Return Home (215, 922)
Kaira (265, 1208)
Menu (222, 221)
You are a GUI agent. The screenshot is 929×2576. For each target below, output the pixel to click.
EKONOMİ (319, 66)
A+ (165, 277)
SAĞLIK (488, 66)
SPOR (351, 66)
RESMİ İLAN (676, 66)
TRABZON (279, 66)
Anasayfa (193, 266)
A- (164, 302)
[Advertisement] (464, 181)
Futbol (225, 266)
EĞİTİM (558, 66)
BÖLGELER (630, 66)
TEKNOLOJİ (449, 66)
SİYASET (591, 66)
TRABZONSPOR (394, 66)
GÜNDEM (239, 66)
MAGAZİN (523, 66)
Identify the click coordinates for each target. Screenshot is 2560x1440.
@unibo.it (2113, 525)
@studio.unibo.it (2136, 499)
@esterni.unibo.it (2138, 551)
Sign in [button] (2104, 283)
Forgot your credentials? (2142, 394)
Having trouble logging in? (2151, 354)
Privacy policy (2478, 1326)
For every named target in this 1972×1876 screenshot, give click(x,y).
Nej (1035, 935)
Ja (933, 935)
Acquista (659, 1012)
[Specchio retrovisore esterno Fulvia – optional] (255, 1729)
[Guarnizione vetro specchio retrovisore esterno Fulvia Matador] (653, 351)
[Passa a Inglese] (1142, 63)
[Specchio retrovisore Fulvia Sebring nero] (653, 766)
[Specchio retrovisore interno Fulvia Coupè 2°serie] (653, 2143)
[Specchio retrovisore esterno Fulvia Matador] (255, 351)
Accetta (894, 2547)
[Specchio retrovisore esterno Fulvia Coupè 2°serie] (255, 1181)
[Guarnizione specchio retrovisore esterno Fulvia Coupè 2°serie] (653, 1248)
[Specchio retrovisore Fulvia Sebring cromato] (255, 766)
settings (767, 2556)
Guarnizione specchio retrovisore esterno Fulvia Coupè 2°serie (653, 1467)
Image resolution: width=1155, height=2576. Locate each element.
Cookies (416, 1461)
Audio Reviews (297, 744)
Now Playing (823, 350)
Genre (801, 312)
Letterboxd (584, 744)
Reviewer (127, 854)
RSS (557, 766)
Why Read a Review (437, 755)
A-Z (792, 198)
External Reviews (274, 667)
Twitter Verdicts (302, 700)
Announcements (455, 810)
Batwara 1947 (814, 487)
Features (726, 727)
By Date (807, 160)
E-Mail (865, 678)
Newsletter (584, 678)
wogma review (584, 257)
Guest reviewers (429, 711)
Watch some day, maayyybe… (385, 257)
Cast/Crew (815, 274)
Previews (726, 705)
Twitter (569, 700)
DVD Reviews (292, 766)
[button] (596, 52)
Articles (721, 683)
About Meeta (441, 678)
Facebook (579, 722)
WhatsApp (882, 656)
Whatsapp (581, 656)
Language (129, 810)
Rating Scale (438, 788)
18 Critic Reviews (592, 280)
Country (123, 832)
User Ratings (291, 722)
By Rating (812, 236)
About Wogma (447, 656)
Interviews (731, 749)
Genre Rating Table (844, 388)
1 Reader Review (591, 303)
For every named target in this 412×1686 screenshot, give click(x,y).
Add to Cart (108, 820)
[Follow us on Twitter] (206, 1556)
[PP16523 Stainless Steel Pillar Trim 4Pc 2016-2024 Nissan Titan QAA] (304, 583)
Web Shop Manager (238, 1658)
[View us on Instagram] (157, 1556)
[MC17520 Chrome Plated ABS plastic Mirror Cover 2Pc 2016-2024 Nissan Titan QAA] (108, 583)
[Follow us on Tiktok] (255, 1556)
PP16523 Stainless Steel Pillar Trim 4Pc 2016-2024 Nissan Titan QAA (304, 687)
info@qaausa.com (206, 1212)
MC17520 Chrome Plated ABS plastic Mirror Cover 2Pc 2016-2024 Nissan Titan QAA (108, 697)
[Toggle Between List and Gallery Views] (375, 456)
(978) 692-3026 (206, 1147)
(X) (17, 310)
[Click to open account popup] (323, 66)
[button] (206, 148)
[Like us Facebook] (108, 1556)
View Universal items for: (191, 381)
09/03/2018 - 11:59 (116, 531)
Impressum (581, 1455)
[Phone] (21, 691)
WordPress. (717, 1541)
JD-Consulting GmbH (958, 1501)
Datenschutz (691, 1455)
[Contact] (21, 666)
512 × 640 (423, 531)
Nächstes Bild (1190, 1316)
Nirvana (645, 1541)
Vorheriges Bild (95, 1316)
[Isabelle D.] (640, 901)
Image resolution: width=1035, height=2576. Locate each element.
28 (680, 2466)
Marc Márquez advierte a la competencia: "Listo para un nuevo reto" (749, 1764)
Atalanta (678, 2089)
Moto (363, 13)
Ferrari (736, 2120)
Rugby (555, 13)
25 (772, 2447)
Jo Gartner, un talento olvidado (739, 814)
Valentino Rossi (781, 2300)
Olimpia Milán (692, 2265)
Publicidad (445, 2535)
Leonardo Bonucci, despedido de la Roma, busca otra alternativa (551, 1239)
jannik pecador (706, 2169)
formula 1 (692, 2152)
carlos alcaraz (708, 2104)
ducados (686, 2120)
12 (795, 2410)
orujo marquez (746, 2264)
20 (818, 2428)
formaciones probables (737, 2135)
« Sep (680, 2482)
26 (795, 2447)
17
· · ·
Required work: In the listing above, find the line containing "SPOR (351, 66)" and the line containing "Identify the click", then quote both, plus every line between them, exactly as written.

Answer to the exercise:
SPOR (351, 66)
RESMİ İLAN (676, 66)
TRABZON (279, 66)
Anasayfa (193, 266)
A- (164, 302)
[Advertisement] (464, 181)
Futbol (225, 266)
EĞİTİM (558, 66)
BÖLGELER (630, 66)
TEKNOLOJİ (449, 66)
SİYASET (591, 66)
TRABZONSPOR (394, 66)
GÜNDEM (239, 66)
MAGAZİN (523, 66)
Identify the click coordinates for each target. Screenshot is 2560x1440.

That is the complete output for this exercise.